Ils sont en effet parvenu à capturer ces particules infiniment petites et à en mesurer les propriétés. Dit comme ça, ça parait simple, pourtant jusqu'à aujourd'hui c'était tout bonnement impossible, car les règles de la physique quantique -qui régissent le monde de l'infiniment petit- ne sont pas les mêmes que celles que l'on connaît à notre échelle.


Serge Haroche (à droite). Photo : Copyright © Photothèque/Christophe Lebedinsky .

Le monde quantique

Prenons l'exemple d'un photon, la particule de lumière que Serge Haroche et son équipe sont parvenus à capturer. L'une des difficultés est la transformation de la particule lors de l'observation. Pour observer une chose il faut qu'on puisse la voir : logique. Mais pour voir quelque chose il faut que cette chose soit éclairée, par définition il faut donc lui envoyer dessus un ou des photons. Mais voilà, lorsque un photon entre en contact avec un autre photon, ces grains de lumière se transforment en énergie. Impossible alors d'en prendre des mesures précises.

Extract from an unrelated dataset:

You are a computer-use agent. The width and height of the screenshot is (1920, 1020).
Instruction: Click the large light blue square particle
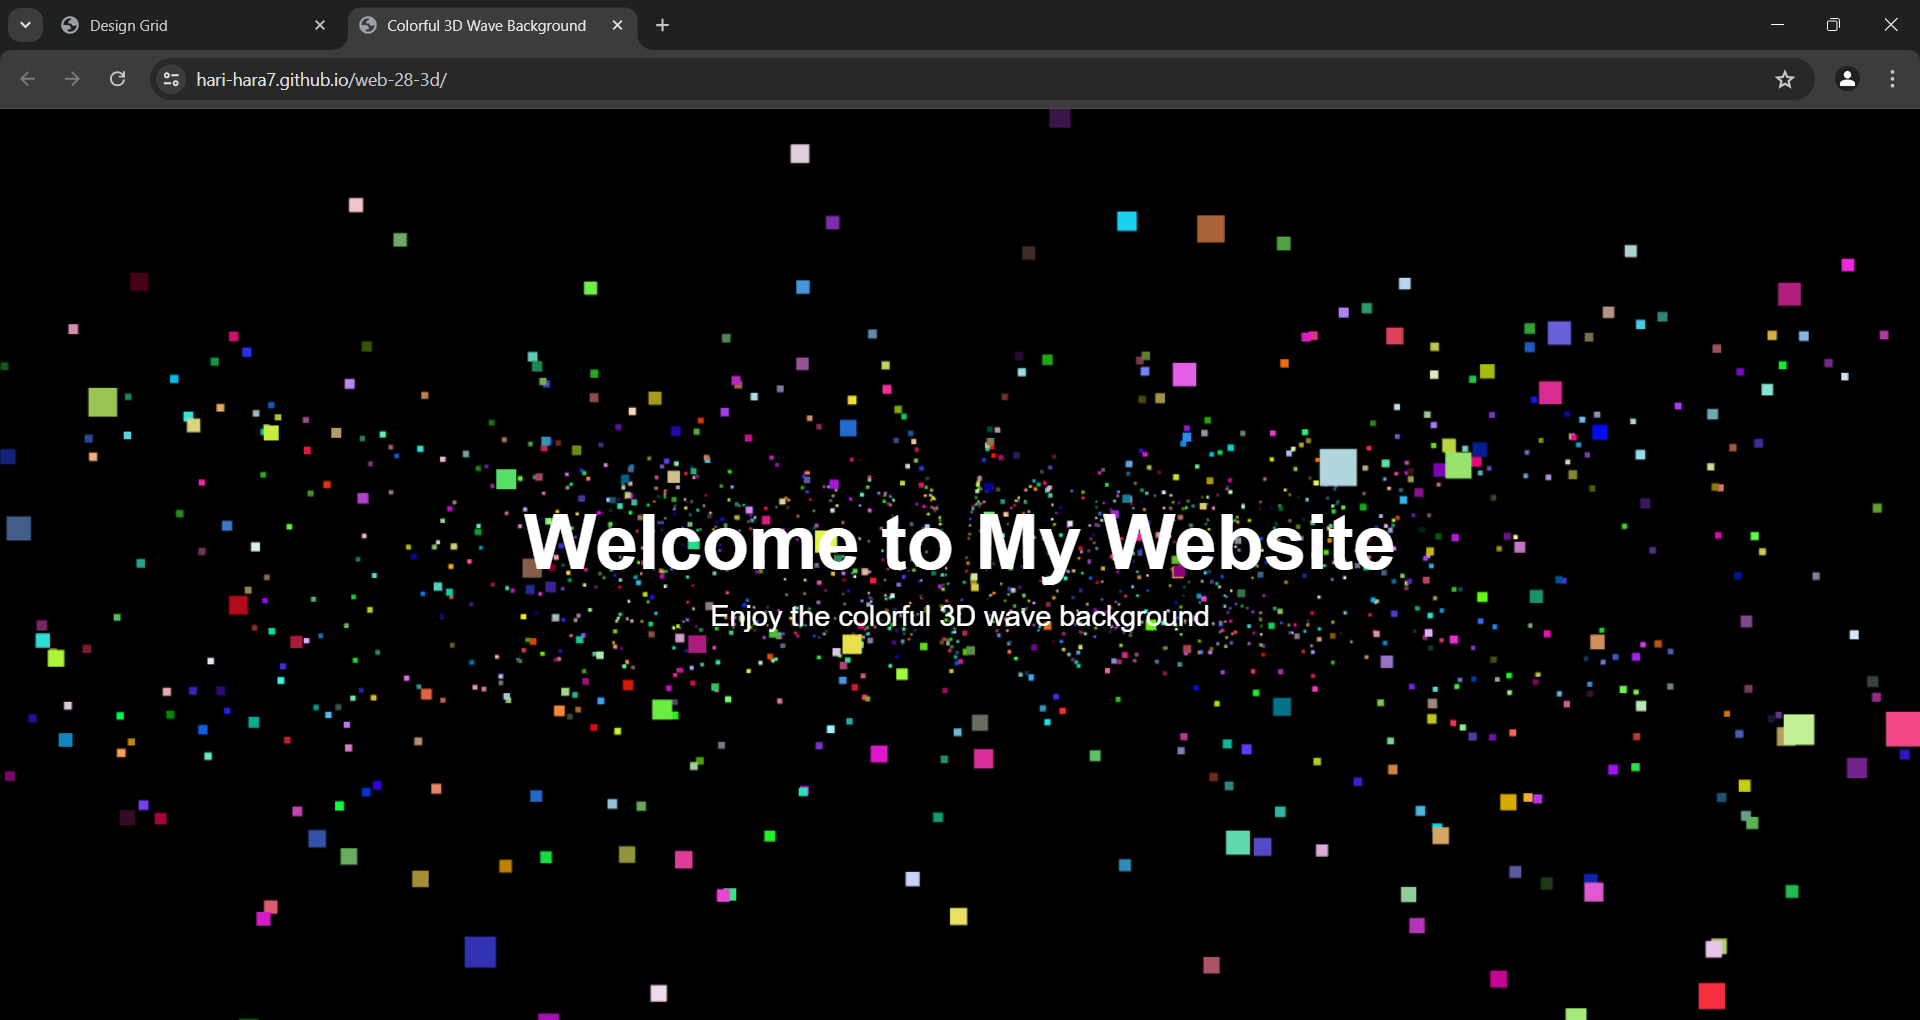tap(1338, 467)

Ainsi, chaque mesure perturbe le monde quantique et pour appréhender celui-ci les scientifiques ont recours aux probabilités. Voyant dans cette idée une aberration, Einstein avait un jour eu cette formule: "Dieu ne joue pas aux dés".

Piège à photons

Pourtant c'est une expérience imaginée par Einstein et Niels Bohr (mais dont les besoins techniques ne peuvent être résolus que de nos jours) qui va prouver que les probabilités sont bien inhérentes au monde quantique :

Serge Haroche et son équipe ont donc construit un piège où le photon rebondit de miroir en miroir, augmentant ainsi la durée de son observation : 0,13 secondes. C'est peu, mais c'est déjà beaucoup : c'est le temps qu'il lui faudrait pour parcourir la circonférence de la Terre !

Afin de pouvoir "observer" le passage d'un ou de plusieurs photons, les physiciens ont utilisé un atome de Rydberg, ce qui leur évite de bombarder la particule avec d'autres photons. Cet atome est mis dans un état qui lui permet de réagir à l'électromagnétisme inhérent à la particule de lumière. L'observation est donc indirecte, mais les résultats sont là : des mesures ont put être prise, et elles confirment la tendance probabiliste du monde quantique.

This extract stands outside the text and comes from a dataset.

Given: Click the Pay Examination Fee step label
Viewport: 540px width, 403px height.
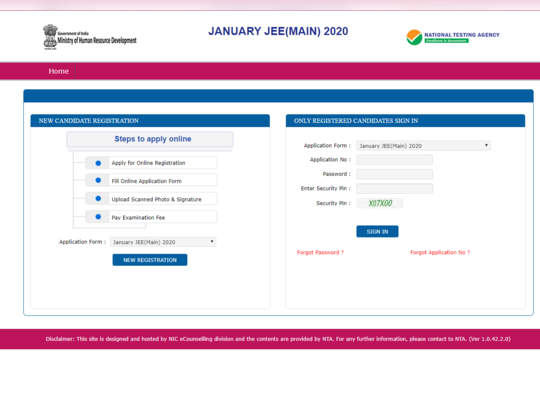Looking at the screenshot, I should coord(138,218).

En effet, avant de prendre la mesure, on peut prévoir le nombre de photons capturés sous forme de probabilité. Dans l’expérience de Serge Haroche entre 0 et 7. Et une fois une centaine de mesures prises, la tendance se confirme, si la plus haute probabilité est -par exemple- de 4, les mesures confirmeront cette tendance. Ce sera parfois 2 ou 3 ou 6, mais c'est en s'approchant de la centième mesure que le nombre le plus récurent apparaîtra comme étant bien 4. L'expérience confirme donc la théorie.

Et quelles conséquences pour nous ?

Bien sûr ces résultats sont encourageants pour la recherche, déjà parce qu'ils confirment une théorie, la mécanique quantique, qui régit notre monde. Non seulement au niveau même de nos êtres et entourage, mais aussi au niveau de notre mode de vie, énormément basé sur les systèmes électroniques, qui se fondent sur la mécanique quantique.

Aussi, l'aspect technique de cette expérience aura très certainement d'autres applications dans l'avenir, et d'autres expériences se basant sur elles pourront voir le jour. Expériences qui pourront très certainement -à terme- changer des choses pour nous, tout comme le téléphone cellulaire ou internet ont un jour modifié notre quotidien.

La prochaine expérience est déjà sur les rails : observer un autre grand principe de la mécanique quantique. L'état de superposition, qui dit qu'une même particule peut être dans deux états différents en même temps (pour le cas qui nous occupe, à la fois présent et absent dans le piège à photon). Principe délirant à notre échelle, mais inhérent au monde quantique. Principe également mis en expérience théorique par le célèbre Chat de Schrödinger.